I have done some reading in this area and have found that there is a desire (mostly from Google) to improve the OpenAPI 3 spec to include either an ability to have path parameters that have '/' in them[0] or add ability to specify path parameters of type 'hypermedia'[1]. Another proposal is to have OpenAPI be able to keep track of resources[2].

With all that said, these are only proposals at this time and we cannot use any of the methods from above to describe our API at this time.

In reading all these proposals it became clear that the problem with the shema this PR is generating is that it it is too obscure for generating server side code that would be matching URLs. However, this schema is not a problem for generating docs and bindings. I also think that @timburks said it best here[3].

Perhaps we should be more liberal about what WE consider valid OpenAPI schema?

[0] OAI/OpenAPI-Specification#1459
[1] OAI/OpenAPI-Specification#1553
[2] OAI/OpenAPI-Specification#1553 (comment)
[3] OAI/OpenAPI-Specification#892 (comment)

@bmbouter
Copy link
Member

Maybe we can accept ids and hrefs. I was thinking about how that would work, and there are some questions I have. Let's assume we don't merge this PR and let the openAPI v2 schema describe the API with IDs.

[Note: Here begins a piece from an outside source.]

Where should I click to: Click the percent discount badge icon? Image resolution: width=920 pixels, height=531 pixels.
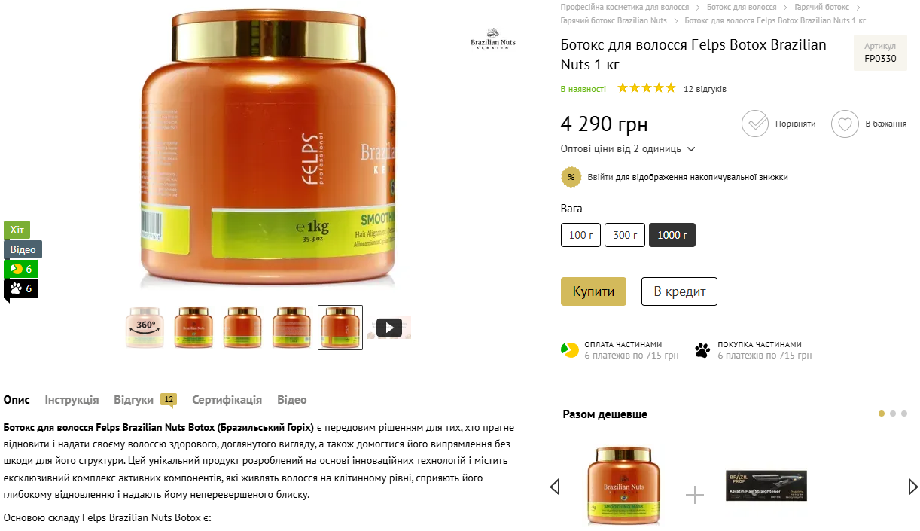pos(571,177)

Here's my question. Currently we return task data like:

{
    "created_resources": [
        "http://localhost:8000/pulp/api/v3/repositories/1/versions/3/"
    ]
}

For the user to use that resulting data with an API then need to parse the url to get the two expected parameters (repo=1, version=3). We could do something like this:

{
	"created_resources": [{
		"url": "http://localhost:8000/pulp/api/v3/repositories/1/versions/3/",
		"repository_id": 1,
		"version": 3
	}]
}

As yet a third alternative, we could do what the github API does which is return the entire sub-resource serialized. That would be like:

{
	"created_resources": [{
		"url": "http://localhost:8000/pulp/api/v3/repositories/1/versions/3/",
		"repository_id": 1,
                ....  lots more things ....
		"version": 3
	}]
}

In thinking about this, my primary goals are:

  1. To provide clickable urls returned with every object we are referring to in responses.
  2. To accept urls as references like we do today, even if the openAPI schema still describes them using IDs.

What do you think we should do?

@daviddavis
Copy link
Contributor

daviddavis commented Jul 25, 2018

@bmbouter the more I think about the hrefs vs id debate, the more I think a solution like one of the ones you propose makes the best sense. 👍 from me.

@werwty
Copy link
Contributor

werwty commented Jul 25, 2018

+1 option 2. Let's return the URI and the parameters (but not the fully serialized sub-resource, just enough to identify what the sub-resource is)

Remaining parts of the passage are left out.